娘のいない夜

 前夜、義理の弟と深酒をした。妻のこと、娘のこと、長野の実家のことなど様々なことを語り合った。気がつくと4時を回っていた。さすがに飲み過ぎ、睡眠不足だから、仕事はかなりは辛かった。もう歳なんだから、こういうのは止めなくてはな〜と実感する。マジに体壊すことになる。こういう状況だからシャレにならない。
 前回、弟が泊まりに来たときもけっこう長い時間酒を飲んだが、その時に万が一自分になにかあった時には、娘のことを頼んだ。具体的な話としてではなく、漠然とだが娘を養女として引き取ってもらいたいと頼んだつもりだった。実際のところ、妻がこういうことになって、万が一私になにかあったら娘はどうにもならない状況になる。一人っ子で小さな娘は、それでなくても妻と私が死んだら天涯孤独の身になる。子どものいない弟夫婦に育ててもらうのが一番良いとずっと考えてはいた。

提供データ =>
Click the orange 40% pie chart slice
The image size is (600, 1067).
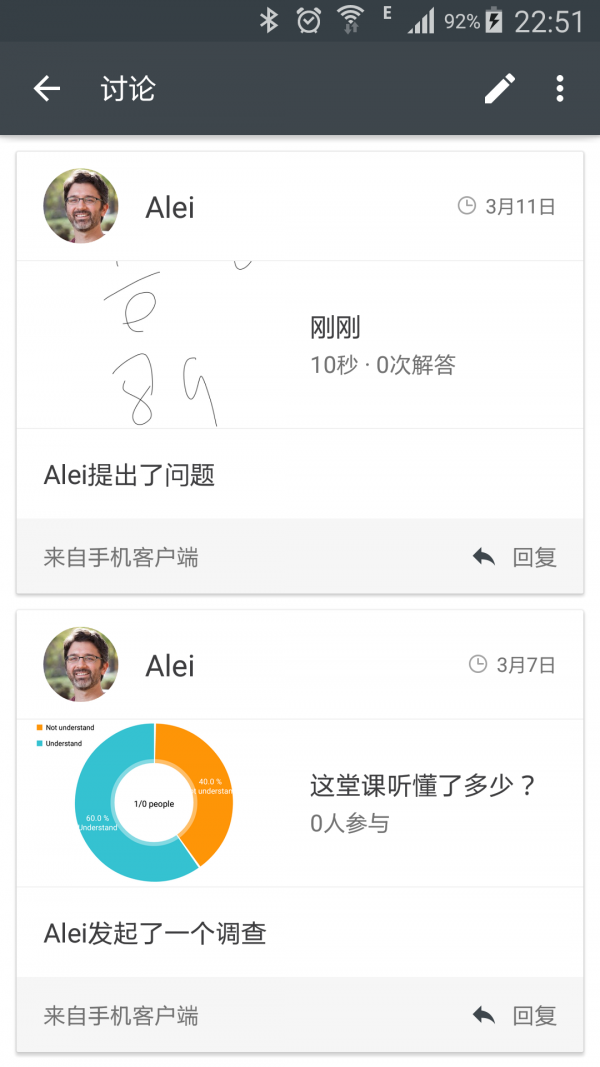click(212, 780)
...
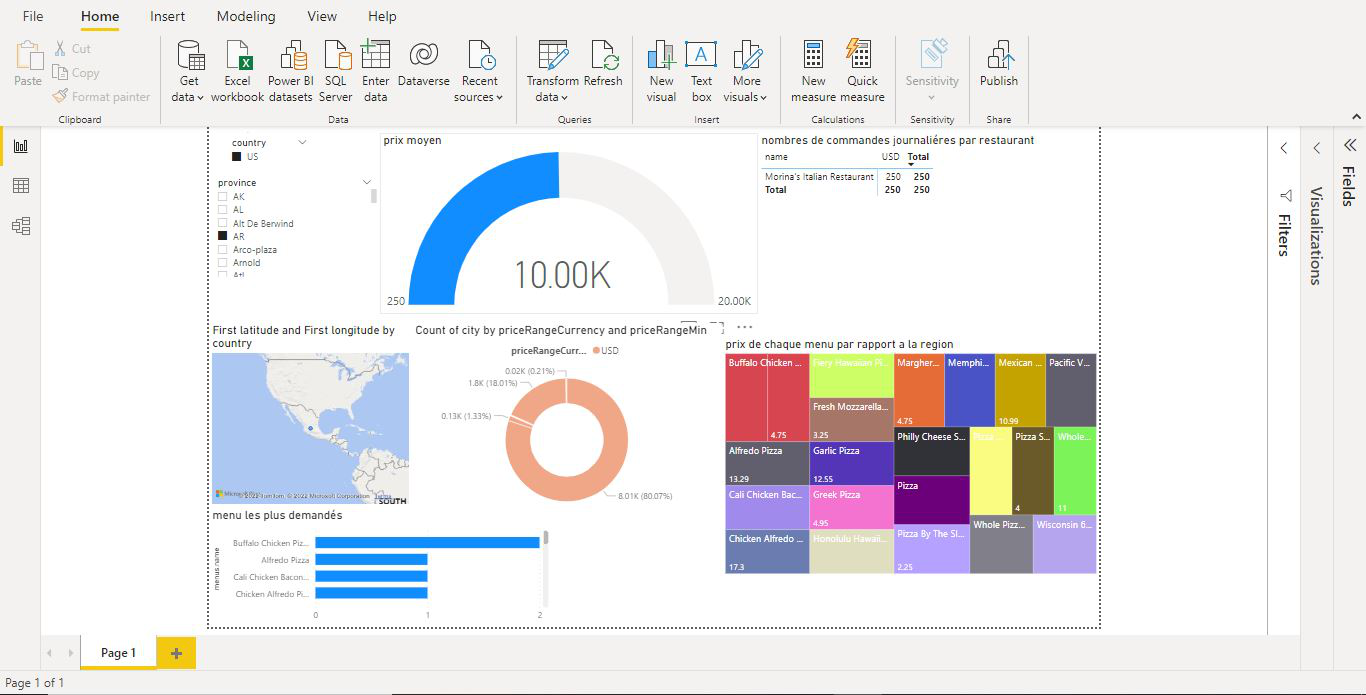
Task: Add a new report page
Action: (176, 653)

やること =>
1 - 「娘のいない夜」の文章をもとに、次の問いに答えてください。
(a) 義理の弟と飲んでいて、気がつくと何時を回っていたか。
(b) 前回弟が泊まりに来たとき、娘をどうしてもらいたいと頼んだつもりだったか。
(c) 弟夫婦について、子どもの有無はどう書かれているか。
2 - 「娘のいない夜」の文章から、「前夜、義理の弟と深酒をした。」から「番良いとずっと考えてはいた。」までを一字も変えずに書き写してください。
3 - 娘の将来と義理の弟夫婦について書かれた「娘のいない夜」の文章の続きを、最後の文の後から書いてください。
行はこの作業では使いません。

各問の答え =>
1 -
(a) 4時
(b) 養女として引き取ってもらいたい
(c) 子どものいない夫婦

2 -
前夜、義理の弟と深酒をした。妻のこと、娘のこと、長野の実家のことなど様々なことを語り合った。気がつくと4時を回っていた。さすがに飲み過ぎ、睡眠不足だから、仕事はかなりは辛かった。もう歳なんだから、こういうのは止めなくてはな〜と実感する。マジに体壊すことになる。こういう状況だからシャレにならない。
 前回、弟が泊まりに来たときもけっこう長い時間酒を飲んだが、その時に万が一自分になにかあった時には、娘のことを頼んだ。具体的な話としてではなく、漠然とだが娘を養女として引き取ってもらいたいと頼んだつもりだった。実際のところ、妻がこういうことになって、万が一私になにかあったら娘はどうにもならない状況になる。一人っ子で小さな娘は、それでなくても妻と私が死んだら天涯孤独の身になる。子どものいない弟夫婦に育ててもらうのが一番良いとずっと考えてはいた。

3 -
 今回、弟はその話を自分の妻にも伝えてある。妻もそのつもりだと言ってはいるが、とても重要なことなのでもういちど自分の妻の前でも話して欲しいと語った。もっともなことだと思うし、とてもそういう態度には好感が持てた。改めて娘のことをお願いした。ただしあくまで自分に万が一のことがあった時ということでの話しとしてだ。
 この日は弟夫婦は娘を連れて病院へ行き、その後そのまま長野へ向かった。娘は今日から4〜5日の間、長野の実家で妻の両親の世話になることにしてあったからだ。それというのも今日、明日はまだ学童が朝から子どもを預かってはくれるのだが、厨房の掃除とかもあるので、弁当持参することになっていた。毎朝弁当作るのもしんどいし、これまでずっと正月は長野で過ごしていたが、今年は妻のことでそれも難しいので、せめて娘だけでも長野へ行かせてはどうかと思った。娘は祖父、祖母が大好きだし、家を継いでいる独り者の長男のことも慕っている。娘に聞くとぜひ行きたいということだった。そういうわけで、もともとは娘は私が長野へ連れて行き、トンボ帰りするつもりでいたのだが、私のことを気遣って弟夫婦は忙しない年末の時期にわざわざこちらまで来てくれたのだ。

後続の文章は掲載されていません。